Author: Amy Kreykes, MD
Co Author #1: Andrea Aagesen, DO
University of Michigan Physical Medicine and Rehabilitation
Patient Presentation:
12/13/2013
History:
19-year-old female collegiate crew athlete presents to a Physical Medicine and Rehabilitation sports medicine clinic in December with six weeks of left sided thoracic back pain. It began abruptly when pulling backwards while rowing starboard. Pain is located in her thoracic region, sharp, and non-radiating. The first two weeks after the injury her pain intensity made it difficult to breathe. Now her pain is a 6/10. She has no weakness, numbness, tingling, or bowel/bladder difficulty. Her pain increases with yawning or sneezing, and rowing, but not with bowel movements. Naproxen allowed her to breathe more easily but was ineffective for pain so it was discontinued.
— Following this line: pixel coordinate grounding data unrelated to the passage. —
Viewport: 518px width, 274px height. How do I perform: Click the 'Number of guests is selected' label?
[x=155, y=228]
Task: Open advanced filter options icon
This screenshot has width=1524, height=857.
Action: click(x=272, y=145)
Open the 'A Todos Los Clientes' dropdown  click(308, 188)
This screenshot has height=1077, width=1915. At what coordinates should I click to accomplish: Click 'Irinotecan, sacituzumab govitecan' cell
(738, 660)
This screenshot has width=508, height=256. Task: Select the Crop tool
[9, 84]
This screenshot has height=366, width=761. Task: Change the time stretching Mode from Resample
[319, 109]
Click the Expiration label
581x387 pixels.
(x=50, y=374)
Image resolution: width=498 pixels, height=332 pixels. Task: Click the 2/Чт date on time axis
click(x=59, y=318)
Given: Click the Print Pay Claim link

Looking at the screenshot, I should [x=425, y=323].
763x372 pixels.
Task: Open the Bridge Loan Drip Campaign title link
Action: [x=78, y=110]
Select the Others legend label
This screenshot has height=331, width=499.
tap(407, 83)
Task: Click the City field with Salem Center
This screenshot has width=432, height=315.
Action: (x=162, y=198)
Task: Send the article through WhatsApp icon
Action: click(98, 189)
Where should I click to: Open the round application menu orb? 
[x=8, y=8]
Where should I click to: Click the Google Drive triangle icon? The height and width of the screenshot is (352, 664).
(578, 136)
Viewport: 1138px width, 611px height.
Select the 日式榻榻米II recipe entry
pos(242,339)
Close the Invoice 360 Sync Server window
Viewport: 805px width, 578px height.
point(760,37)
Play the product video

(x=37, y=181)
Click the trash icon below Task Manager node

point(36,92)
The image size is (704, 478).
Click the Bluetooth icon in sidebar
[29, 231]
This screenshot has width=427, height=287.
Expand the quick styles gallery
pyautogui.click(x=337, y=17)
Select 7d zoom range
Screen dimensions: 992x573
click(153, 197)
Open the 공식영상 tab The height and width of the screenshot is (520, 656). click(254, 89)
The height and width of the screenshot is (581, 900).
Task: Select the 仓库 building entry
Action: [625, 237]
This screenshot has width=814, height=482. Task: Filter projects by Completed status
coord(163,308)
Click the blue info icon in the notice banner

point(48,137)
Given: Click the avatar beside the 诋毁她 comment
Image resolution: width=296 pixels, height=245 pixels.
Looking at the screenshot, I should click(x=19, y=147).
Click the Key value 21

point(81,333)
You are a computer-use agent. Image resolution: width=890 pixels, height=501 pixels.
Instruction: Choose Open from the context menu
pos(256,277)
Prior diagnostic evaluation includes an X-Ray of her ribs and three phase bone scan, both of which were unremarkable for rib pathology. There is no significant past medical, surgical, or family history.
Physical Exam:
Unremarkable vital signs. Breathing unlabored. Skin without rashes. There is diffuse tenderness over left sided ribs posteriorly but not over cervical or thoracic spine. Left sided dysfunction in ribs 4-6 and 8-12. Normal thoracic spine range of motion. Active left shoulder flexion and abduction limited by rib pain, but full passive range of motion. No scapular winging. Upper and lower extremity strength is full. Sensation to light touch is intact in upper extremities and thoracic region. Reflexes 2+ and symmetrical at biceps, triceps, brachioradialis. Normal gait including heel, toe, and tandem walking.